Stored data entries:
------------------------------------------------------------------------
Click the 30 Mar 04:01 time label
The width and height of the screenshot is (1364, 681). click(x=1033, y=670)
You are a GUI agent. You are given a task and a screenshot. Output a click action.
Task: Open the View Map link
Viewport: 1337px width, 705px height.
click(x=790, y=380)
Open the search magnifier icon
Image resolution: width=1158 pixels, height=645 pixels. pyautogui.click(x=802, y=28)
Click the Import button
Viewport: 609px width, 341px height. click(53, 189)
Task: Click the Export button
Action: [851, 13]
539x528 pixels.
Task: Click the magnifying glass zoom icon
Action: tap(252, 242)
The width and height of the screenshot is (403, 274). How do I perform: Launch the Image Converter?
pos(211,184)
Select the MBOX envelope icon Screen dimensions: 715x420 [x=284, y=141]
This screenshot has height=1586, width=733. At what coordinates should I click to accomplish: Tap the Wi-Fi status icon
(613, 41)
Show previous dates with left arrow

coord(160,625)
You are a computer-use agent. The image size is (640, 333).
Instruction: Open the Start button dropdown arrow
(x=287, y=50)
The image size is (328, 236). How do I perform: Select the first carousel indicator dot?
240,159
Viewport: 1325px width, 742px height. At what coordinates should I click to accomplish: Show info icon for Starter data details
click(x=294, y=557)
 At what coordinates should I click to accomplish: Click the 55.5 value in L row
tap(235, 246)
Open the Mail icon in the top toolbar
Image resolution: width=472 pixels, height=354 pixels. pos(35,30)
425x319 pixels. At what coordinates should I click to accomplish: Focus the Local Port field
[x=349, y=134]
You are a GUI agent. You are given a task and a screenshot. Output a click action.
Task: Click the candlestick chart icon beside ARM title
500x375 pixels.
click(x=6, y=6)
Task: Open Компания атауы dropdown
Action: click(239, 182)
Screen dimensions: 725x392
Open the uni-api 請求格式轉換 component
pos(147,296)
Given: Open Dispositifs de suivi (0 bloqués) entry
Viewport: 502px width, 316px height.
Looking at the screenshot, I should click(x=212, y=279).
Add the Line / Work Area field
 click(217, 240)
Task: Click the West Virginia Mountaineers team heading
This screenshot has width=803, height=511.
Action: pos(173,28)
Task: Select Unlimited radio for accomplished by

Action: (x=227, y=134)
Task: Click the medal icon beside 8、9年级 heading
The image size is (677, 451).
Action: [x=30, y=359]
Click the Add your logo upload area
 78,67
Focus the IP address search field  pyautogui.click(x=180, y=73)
------------------------------------------------------------------------
INSTRUCTIONS FOR THE TASK:
Only the lines from the one containing "Click the Add your logo upload area" through the end of the entries above belong in the answer; repeat them exactly.

RESULT FOR THIS EXERCISE:
Click the Add your logo upload area
 78,67
Focus the IP address search field  pyautogui.click(x=180, y=73)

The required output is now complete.